Exercise description: Please reproduce each line of the data below as it stands.

Stored data entries
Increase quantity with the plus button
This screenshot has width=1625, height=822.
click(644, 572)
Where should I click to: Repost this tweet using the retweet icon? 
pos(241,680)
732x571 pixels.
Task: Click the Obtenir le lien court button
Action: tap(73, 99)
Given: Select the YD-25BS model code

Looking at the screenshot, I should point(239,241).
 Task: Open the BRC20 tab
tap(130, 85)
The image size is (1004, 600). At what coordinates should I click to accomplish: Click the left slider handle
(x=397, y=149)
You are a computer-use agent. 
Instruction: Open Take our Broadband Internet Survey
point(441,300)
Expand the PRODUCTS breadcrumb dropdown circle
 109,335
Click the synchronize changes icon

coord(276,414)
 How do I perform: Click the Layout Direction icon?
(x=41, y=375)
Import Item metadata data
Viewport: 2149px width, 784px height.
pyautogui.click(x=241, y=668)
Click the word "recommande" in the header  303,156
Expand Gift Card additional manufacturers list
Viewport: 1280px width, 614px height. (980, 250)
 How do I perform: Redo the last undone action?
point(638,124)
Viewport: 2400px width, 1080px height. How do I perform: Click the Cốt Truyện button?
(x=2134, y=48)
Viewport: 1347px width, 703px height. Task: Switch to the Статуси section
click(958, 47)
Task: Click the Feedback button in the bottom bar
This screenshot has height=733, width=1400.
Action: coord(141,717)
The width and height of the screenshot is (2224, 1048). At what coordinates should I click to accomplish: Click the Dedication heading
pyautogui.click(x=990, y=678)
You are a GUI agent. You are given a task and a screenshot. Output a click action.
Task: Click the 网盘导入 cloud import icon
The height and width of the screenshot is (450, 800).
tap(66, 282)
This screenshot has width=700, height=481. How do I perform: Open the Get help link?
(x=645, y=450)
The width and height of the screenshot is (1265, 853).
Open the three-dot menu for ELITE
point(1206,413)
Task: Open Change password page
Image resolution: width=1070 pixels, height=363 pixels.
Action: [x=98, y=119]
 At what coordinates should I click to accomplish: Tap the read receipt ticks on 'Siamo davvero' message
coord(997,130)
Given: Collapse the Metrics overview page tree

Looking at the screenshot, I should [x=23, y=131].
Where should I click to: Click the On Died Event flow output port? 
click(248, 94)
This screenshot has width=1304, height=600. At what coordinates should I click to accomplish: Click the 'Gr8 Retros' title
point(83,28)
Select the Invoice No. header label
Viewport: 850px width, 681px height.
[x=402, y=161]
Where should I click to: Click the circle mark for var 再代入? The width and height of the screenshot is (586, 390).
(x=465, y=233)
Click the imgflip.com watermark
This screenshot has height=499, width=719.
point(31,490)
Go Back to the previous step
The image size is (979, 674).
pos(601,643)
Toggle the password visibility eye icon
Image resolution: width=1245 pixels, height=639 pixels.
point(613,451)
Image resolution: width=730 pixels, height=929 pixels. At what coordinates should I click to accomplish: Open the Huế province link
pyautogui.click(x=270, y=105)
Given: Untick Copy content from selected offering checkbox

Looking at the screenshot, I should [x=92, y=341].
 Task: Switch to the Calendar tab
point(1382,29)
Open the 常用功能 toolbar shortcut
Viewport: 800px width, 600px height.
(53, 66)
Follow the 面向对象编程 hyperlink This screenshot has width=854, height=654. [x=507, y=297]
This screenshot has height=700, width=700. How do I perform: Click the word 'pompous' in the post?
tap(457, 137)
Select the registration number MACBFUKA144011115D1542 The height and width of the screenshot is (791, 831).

Final answer:
Increase quantity with the plus button
This screenshot has width=1625, height=822.
click(644, 572)
Where should I click to: Repost this tweet using the retweet icon? 
pos(241,680)
732x571 pixels.
Task: Click the Obtenir le lien court button
Action: tap(73, 99)
Given: Select the YD-25BS model code

Looking at the screenshot, I should point(239,241).
 Task: Open the BRC20 tab
tap(130, 85)
The image size is (1004, 600). At what coordinates should I click to accomplish: Click the left slider handle
(x=397, y=149)
You are a computer-use agent. 
Instruction: Open Take our Broadband Internet Survey
point(441,300)
Expand the PRODUCTS breadcrumb dropdown circle
 109,335
Click the synchronize changes icon

coord(276,414)
 How do I perform: Click the Layout Direction icon?
(x=41, y=375)
Import Item metadata data
Viewport: 2149px width, 784px height.
pyautogui.click(x=241, y=668)
Click the word "recommande" in the header  303,156
Expand Gift Card additional manufacturers list
Viewport: 1280px width, 614px height. (980, 250)
 How do I perform: Redo the last undone action?
point(638,124)
Viewport: 2400px width, 1080px height. How do I perform: Click the Cốt Truyện button?
(x=2134, y=48)
Viewport: 1347px width, 703px height. Task: Switch to the Статуси section
click(958, 47)
Task: Click the Feedback button in the bottom bar
This screenshot has height=733, width=1400.
Action: coord(141,717)
The width and height of the screenshot is (2224, 1048). At what coordinates should I click to accomplish: Click the Dedication heading
pyautogui.click(x=990, y=678)
You are a GUI agent. You are given a task and a screenshot. Output a click action.
Task: Click the 网盘导入 cloud import icon
The height and width of the screenshot is (450, 800).
tap(66, 282)
This screenshot has width=700, height=481. How do I perform: Open the Get help link?
(x=645, y=450)
The width and height of the screenshot is (1265, 853).
Open the three-dot menu for ELITE
point(1206,413)
Task: Open Change password page
Image resolution: width=1070 pixels, height=363 pixels.
Action: [x=98, y=119]
 At what coordinates should I click to accomplish: Tap the read receipt ticks on 'Siamo davvero' message
coord(997,130)
Given: Collapse the Metrics overview page tree

Looking at the screenshot, I should [x=23, y=131].
Where should I click to: Click the On Died Event flow output port? 
click(248, 94)
This screenshot has width=1304, height=600. At what coordinates should I click to accomplish: Click the 'Gr8 Retros' title
point(83,28)
Select the Invoice No. header label
Viewport: 850px width, 681px height.
[x=402, y=161]
Where should I click to: Click the circle mark for var 再代入? The width and height of the screenshot is (586, 390).
(x=465, y=233)
Click the imgflip.com watermark
This screenshot has height=499, width=719.
point(31,490)
Go Back to the previous step
The image size is (979, 674).
pos(601,643)
Toggle the password visibility eye icon
Image resolution: width=1245 pixels, height=639 pixels.
point(613,451)
Image resolution: width=730 pixels, height=929 pixels. At what coordinates should I click to accomplish: Open the Huế province link
pyautogui.click(x=270, y=105)
Given: Untick Copy content from selected offering checkbox

Looking at the screenshot, I should [x=92, y=341].
 Task: Switch to the Calendar tab
point(1382,29)
Open the 常用功能 toolbar shortcut
Viewport: 800px width, 600px height.
(53, 66)
Follow the 面向对象编程 hyperlink This screenshot has width=854, height=654. [x=507, y=297]
This screenshot has height=700, width=700. How do I perform: Click the word 'pompous' in the post?
tap(457, 137)
Select the registration number MACBFUKA144011115D1542 The height and width of the screenshot is (791, 831).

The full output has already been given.